_Data provided_:
★ ★ ★ ★ ★

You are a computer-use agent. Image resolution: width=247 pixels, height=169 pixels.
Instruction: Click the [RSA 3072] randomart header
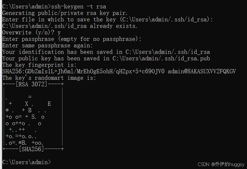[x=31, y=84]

★ ★ ★ ★ ★

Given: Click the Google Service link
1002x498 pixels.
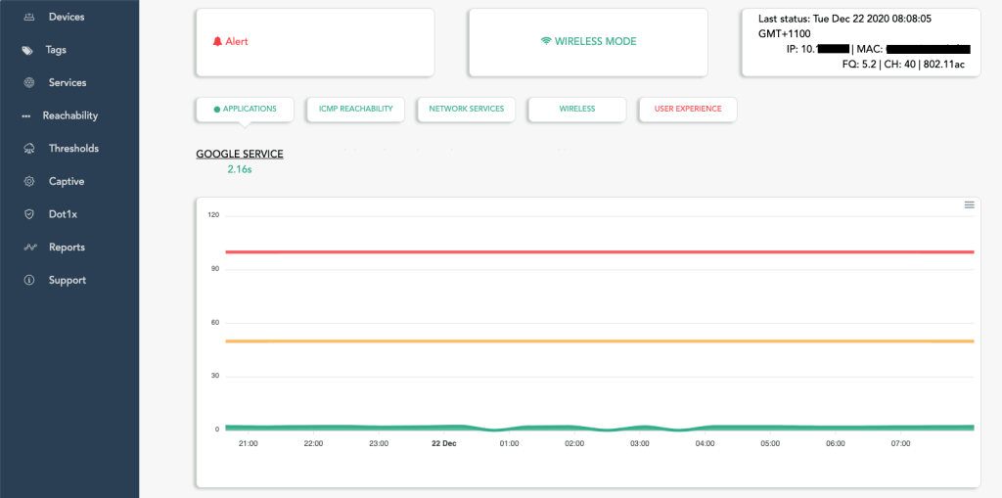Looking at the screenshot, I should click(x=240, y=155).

★ ★ ★ ★ ★

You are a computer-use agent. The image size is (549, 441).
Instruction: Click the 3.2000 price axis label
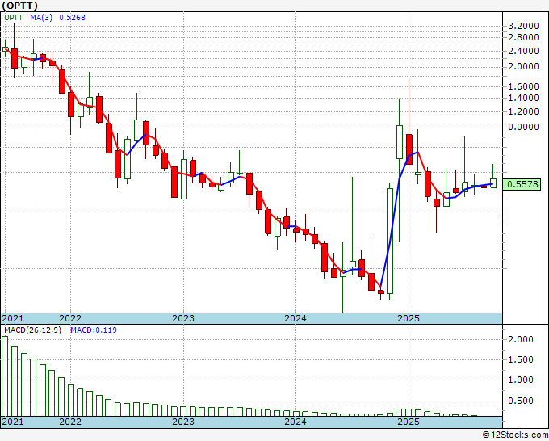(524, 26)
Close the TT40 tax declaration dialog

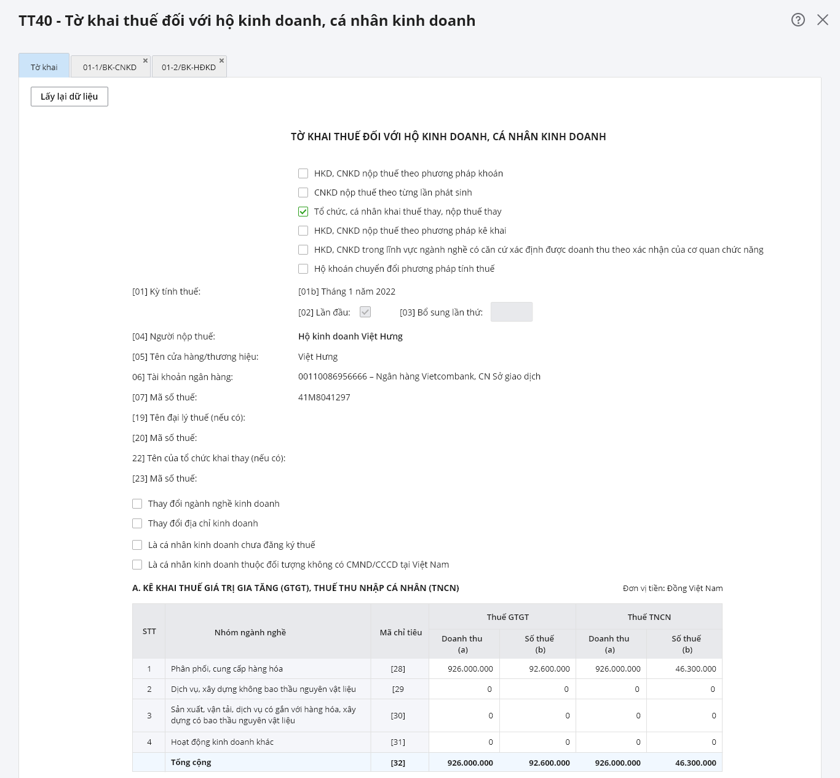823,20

★ ★ ★ ★ ★

Copy every line in the records above that contains the word "agent".

You are a computer-use agent. Image resolution: width=247 pixels, height=169 pixels.
You are a computer-use agent. The image size is (549, 441).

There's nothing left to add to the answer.